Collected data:
────────────────────

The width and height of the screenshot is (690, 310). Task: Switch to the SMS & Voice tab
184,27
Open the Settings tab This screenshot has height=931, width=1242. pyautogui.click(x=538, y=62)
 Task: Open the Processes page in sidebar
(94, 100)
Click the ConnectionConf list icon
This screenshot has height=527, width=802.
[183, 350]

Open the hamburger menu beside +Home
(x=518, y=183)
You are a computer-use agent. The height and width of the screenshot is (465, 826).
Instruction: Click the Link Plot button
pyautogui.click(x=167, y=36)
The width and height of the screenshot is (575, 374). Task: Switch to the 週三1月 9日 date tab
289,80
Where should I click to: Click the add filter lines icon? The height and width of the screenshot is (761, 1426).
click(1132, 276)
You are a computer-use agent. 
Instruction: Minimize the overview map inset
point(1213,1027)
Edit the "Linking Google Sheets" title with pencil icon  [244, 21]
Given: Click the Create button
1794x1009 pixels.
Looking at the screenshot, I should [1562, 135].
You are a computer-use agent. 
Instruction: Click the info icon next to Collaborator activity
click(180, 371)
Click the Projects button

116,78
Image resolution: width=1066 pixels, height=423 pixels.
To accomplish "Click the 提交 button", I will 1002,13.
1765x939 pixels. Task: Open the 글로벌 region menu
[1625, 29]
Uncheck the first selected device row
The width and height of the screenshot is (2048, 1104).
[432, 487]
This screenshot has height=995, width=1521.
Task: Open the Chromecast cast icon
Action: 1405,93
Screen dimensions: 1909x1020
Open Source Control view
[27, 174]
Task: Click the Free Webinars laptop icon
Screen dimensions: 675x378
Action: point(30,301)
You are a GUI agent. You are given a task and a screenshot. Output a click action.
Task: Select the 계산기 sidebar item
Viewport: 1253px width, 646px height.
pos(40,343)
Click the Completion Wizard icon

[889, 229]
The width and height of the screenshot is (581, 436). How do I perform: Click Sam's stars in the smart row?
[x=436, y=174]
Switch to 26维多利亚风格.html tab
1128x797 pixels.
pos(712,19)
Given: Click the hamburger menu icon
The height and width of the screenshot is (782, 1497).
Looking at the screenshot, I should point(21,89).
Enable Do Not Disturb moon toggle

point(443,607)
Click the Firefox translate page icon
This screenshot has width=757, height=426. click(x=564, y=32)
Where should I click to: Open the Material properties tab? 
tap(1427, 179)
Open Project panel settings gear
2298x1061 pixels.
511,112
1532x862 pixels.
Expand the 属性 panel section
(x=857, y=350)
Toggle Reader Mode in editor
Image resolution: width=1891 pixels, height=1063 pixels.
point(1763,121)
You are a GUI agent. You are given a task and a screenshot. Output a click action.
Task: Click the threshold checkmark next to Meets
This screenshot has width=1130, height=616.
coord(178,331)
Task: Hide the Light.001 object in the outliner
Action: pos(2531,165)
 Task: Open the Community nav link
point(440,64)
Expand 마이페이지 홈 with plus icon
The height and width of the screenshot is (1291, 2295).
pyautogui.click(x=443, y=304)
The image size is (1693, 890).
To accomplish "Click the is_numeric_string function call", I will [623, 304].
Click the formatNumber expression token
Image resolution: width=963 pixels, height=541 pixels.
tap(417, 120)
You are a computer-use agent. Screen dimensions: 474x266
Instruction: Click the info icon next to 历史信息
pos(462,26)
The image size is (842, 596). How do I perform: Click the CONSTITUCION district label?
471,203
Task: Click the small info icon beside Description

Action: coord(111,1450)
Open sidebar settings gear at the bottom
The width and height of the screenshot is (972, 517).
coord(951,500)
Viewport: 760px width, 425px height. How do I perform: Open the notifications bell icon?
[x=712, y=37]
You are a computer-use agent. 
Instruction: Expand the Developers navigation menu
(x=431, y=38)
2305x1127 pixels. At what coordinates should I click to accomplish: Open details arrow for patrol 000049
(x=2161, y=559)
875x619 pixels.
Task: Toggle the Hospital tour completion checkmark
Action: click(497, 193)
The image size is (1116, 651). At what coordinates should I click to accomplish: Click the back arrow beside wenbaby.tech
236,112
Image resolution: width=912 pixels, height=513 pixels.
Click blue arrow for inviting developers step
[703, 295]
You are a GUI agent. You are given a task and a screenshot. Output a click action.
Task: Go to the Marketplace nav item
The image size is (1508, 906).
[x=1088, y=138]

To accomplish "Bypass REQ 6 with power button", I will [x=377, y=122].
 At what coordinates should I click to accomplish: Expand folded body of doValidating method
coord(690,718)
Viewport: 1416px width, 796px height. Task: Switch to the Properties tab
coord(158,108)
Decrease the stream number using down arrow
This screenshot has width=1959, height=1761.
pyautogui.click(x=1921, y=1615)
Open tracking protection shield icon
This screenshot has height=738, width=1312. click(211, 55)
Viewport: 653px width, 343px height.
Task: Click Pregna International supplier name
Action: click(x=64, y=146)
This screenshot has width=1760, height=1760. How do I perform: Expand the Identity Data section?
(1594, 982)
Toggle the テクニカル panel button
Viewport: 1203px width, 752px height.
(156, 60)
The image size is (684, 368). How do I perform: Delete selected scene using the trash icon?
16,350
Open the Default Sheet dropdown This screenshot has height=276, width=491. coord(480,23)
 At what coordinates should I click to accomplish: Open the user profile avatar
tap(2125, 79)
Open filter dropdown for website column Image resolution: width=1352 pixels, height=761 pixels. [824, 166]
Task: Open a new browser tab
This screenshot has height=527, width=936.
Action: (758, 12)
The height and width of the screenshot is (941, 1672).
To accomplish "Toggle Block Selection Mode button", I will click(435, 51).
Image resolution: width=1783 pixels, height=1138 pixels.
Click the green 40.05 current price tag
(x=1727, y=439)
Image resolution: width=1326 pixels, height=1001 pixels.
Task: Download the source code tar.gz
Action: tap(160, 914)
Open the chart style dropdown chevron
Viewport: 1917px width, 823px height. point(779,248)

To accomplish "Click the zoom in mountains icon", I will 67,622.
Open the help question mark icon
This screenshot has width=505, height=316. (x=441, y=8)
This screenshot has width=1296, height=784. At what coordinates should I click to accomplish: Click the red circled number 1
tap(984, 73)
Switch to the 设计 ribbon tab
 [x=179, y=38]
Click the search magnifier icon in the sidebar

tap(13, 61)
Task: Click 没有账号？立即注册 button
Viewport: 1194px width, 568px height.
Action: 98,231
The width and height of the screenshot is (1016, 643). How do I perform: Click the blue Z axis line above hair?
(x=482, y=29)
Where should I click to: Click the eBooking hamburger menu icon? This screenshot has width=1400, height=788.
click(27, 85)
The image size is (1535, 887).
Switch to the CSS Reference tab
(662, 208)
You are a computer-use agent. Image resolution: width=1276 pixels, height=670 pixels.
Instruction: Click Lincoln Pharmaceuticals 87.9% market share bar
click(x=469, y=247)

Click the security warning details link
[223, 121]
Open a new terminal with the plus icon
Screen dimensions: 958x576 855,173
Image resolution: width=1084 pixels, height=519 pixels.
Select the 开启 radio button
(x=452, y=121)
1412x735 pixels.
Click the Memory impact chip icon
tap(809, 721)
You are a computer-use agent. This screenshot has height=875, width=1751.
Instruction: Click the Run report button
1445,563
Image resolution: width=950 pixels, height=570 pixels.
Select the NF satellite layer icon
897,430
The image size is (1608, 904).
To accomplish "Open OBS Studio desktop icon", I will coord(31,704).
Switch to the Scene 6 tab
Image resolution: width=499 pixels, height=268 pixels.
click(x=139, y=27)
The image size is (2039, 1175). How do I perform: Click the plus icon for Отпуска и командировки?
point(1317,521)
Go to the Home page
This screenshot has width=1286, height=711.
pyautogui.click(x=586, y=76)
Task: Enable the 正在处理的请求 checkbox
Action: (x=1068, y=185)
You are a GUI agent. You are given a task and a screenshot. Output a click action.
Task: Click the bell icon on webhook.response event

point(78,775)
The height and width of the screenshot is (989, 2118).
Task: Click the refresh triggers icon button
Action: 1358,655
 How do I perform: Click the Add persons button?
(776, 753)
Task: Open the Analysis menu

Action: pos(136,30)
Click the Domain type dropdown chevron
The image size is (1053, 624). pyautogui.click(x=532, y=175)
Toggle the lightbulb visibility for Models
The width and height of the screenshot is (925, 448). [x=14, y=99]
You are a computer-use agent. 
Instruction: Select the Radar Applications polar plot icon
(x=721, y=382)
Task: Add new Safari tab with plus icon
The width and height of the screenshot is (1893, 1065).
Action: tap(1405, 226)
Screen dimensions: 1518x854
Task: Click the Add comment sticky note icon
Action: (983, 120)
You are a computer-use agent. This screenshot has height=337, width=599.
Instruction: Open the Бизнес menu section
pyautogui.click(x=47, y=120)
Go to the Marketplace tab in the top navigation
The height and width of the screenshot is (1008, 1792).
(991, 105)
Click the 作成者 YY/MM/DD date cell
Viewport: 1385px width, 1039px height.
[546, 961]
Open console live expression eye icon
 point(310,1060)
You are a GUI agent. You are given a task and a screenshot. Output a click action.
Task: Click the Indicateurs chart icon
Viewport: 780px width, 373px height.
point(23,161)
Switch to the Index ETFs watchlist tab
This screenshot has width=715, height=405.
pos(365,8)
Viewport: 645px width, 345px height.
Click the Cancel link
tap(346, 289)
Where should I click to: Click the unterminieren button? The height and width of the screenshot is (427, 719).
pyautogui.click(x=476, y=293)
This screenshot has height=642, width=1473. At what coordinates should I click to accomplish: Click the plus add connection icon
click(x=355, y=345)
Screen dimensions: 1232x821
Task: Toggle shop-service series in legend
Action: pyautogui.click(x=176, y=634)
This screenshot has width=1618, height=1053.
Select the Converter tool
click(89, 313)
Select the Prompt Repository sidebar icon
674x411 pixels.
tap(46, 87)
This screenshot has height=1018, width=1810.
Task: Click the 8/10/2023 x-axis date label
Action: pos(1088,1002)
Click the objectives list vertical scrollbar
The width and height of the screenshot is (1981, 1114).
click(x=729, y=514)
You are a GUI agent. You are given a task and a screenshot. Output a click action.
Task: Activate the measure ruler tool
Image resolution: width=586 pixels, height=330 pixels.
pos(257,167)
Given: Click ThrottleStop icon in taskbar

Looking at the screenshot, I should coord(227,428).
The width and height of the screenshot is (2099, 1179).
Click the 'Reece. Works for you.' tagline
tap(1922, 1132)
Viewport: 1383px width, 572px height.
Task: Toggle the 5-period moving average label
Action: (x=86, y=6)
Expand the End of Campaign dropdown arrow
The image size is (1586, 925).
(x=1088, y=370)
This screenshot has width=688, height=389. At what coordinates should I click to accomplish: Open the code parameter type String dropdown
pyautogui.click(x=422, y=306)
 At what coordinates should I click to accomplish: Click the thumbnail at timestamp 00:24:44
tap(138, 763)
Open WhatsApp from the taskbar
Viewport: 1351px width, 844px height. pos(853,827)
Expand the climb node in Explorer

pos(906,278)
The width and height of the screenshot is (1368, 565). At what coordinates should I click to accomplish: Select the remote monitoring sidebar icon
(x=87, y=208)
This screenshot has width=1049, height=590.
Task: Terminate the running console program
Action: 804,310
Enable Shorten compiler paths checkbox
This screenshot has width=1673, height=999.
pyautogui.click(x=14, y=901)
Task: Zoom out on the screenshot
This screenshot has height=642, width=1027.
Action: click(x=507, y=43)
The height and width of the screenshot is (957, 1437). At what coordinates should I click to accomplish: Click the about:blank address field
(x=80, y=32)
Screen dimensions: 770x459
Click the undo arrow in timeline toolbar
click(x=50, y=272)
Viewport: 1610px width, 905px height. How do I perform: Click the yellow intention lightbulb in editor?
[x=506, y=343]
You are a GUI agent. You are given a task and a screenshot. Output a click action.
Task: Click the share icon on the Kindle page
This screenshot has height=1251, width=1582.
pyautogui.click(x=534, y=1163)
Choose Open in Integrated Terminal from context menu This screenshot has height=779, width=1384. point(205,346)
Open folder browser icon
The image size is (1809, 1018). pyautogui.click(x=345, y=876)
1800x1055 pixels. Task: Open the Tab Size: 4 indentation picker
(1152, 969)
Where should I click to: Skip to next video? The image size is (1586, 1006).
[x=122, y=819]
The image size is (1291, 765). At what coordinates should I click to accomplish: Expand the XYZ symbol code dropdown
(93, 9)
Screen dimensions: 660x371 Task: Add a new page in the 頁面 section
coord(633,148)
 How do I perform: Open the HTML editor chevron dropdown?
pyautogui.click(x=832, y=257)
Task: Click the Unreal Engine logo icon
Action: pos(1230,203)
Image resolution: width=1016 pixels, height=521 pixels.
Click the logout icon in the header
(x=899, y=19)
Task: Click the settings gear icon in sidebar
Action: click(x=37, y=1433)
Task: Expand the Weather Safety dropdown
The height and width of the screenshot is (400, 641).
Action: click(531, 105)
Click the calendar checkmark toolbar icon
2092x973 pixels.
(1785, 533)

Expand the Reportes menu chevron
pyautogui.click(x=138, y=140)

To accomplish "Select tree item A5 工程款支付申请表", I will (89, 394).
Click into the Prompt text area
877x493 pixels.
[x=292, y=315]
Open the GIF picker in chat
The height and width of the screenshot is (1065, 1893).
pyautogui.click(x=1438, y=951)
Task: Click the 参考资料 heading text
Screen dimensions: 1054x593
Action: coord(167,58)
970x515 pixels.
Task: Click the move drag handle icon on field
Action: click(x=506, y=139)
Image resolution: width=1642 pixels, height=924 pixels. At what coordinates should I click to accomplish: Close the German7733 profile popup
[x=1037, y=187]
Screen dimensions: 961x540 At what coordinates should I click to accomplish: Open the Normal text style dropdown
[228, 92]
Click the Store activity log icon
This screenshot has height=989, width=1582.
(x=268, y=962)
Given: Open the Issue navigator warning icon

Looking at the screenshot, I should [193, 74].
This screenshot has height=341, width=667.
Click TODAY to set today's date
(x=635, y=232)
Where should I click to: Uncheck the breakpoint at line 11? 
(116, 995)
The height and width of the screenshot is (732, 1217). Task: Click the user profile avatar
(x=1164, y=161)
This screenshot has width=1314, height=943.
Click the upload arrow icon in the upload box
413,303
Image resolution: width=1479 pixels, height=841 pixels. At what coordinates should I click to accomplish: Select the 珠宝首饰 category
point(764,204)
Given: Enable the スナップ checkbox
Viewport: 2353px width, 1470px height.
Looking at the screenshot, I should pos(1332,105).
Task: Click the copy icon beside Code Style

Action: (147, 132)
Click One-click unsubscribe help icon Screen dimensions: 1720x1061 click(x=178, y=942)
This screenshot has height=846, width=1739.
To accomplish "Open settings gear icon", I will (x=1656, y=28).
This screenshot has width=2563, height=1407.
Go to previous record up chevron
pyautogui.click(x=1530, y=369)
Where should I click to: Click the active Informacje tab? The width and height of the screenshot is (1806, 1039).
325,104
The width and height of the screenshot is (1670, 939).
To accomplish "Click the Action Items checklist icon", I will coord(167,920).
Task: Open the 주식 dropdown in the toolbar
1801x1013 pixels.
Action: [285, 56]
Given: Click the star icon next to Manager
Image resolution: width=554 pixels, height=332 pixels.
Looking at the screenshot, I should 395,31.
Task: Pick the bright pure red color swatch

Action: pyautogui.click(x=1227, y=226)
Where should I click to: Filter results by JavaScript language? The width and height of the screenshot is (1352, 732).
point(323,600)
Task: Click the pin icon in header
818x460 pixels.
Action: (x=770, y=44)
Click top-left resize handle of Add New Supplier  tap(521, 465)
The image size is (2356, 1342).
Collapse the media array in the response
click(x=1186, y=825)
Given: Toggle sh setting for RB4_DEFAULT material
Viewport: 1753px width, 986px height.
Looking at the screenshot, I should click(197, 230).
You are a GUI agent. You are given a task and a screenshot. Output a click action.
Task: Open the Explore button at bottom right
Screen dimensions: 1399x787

────────────────────

REQUIREMENT:
Wherever a line in the data above holds the word "bottom", copy that line.

SOLUTION:
Open sidebar settings gear at the bottom
Task: Open the Explore button at bottom right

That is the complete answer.